Même pas peur
« C'est la paix que je vous laisse, c'est ma paix que je vous donne ; ce n'est pas à la manière du monde que je vous la donne. Ne soyez donc pas bouleversés et effrayés. Vous avez entendu ce que je vous ai dit : Je m'en vais, et je reviens vers vous. Si vous m'aimiez, vous seriez dans la joie puisque je pars vers le Père, car le Père est plus grand que moi.

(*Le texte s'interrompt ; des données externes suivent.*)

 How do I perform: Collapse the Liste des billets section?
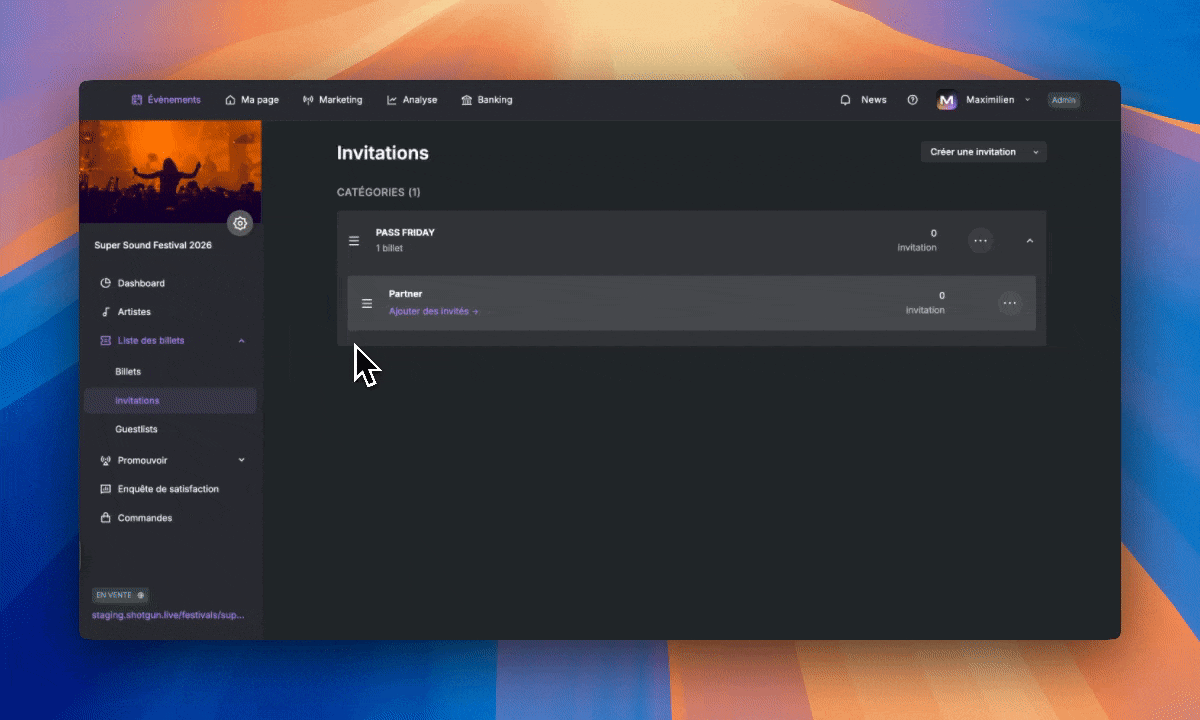tap(241, 341)
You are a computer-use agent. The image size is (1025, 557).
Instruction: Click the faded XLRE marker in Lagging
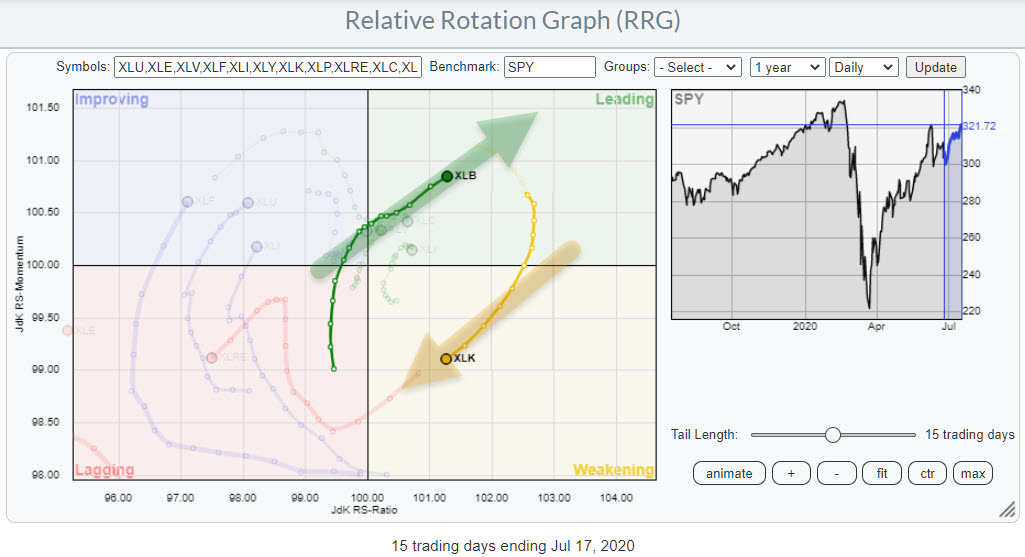click(x=211, y=357)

« Je vous ai dit toutes ces choses maintenant, avant qu'elles n'arrivent ; ainsi, lorsqu'elles arriveront, vous croirez.
« Désormais, je ne parlerai plus beaucoup avec vous, car le prince du monde va venir. Certes, il n'y a rien en moi qui puisse lui donner prise, mais il faut que le monde sache que j'aime mon Père, et que je fais tout ce que mon Père m'a commandé.Levez-vous, partons d'ici.
voir aussi : Paix sans faille
"il n'y a rien en moi qui puisse lui donner prise" : il faut être vraiment très fort, très sûr de soi, pour affirmer ça. Jésus était en tout cas un homme, à défaut de nous prononcer sur sa nature divine, et pleinement homme. Dans peu de temps, sur la croix, il semble bien qu'il ait eu un passage à vide, un moment de doute ou au moins d'incompréhension. Dans quel état d'esprit aurait-il donc pu prononcer cette phrase, sinon sous l'emprise de l'Esprit ?
Si on suit Jean à la lettre, tout au long de son évangile, on suit en fait le portrait d'un homme presque constamment sous la motion de l'Esprit. C'est d'ailleurs revendiqué par les paroles qu'il lui attribue : le Père est en moi et je suis dans le Père, etc... L'ennui de cette vision, c'est qu'on a finalement l'impression de n'avoir à faire qu'à la nature divine de Jésus, sa nature humaine n'apparaît pratiquement plus. Ceci n'étant d'ailleurs pas l'apanage du seul Jean, tous les évangélistes, tous les écrits de la seconde alliance, sont marqués de cette caractéristique, mais Jean est celui chez lequel c'est le plus flagrant, c'est sa signature en quelque sorte.
Evidemment, l'objectif de tous ces écrits est de parler de cette nature divine de Jésus. S'il n'en était pas ainsi, il n'y aurait pas eu vraiment de raison de parler de lui, il n'y aurait eu que quelques gens à se rappeler de lui, à la rigueur une mention ici ou là de son existence et de sa vie, et c'est tout. Le problème, c'est que la spécificité du christianisme n'est pas de croire en un dieu, mais réside en ce rapport particulier entre l'humanité et la divinité qui s'est révélé par Jésus. Pour ceux qui ont vécu avec lui, ils l'ont eue chaque jour sous les yeux, son humanité. Mais pour nous qui venons deux mille ans plus tard, nous sommes obligés de postuler que derrière cette icône qui nous est transmise, résidait bien un vrai homme, semblable à nous et tous les hommes. L'humanité de Jésus n'est plus pour nous qu'une espèce d'absence, une ombre chinoise, que nous devons combler par la foi.
Curieux renversement des choses, qui explique la fièvre de notre siècle à rechercher le Jésus historique derrière l'encombrante image du dieu vivant.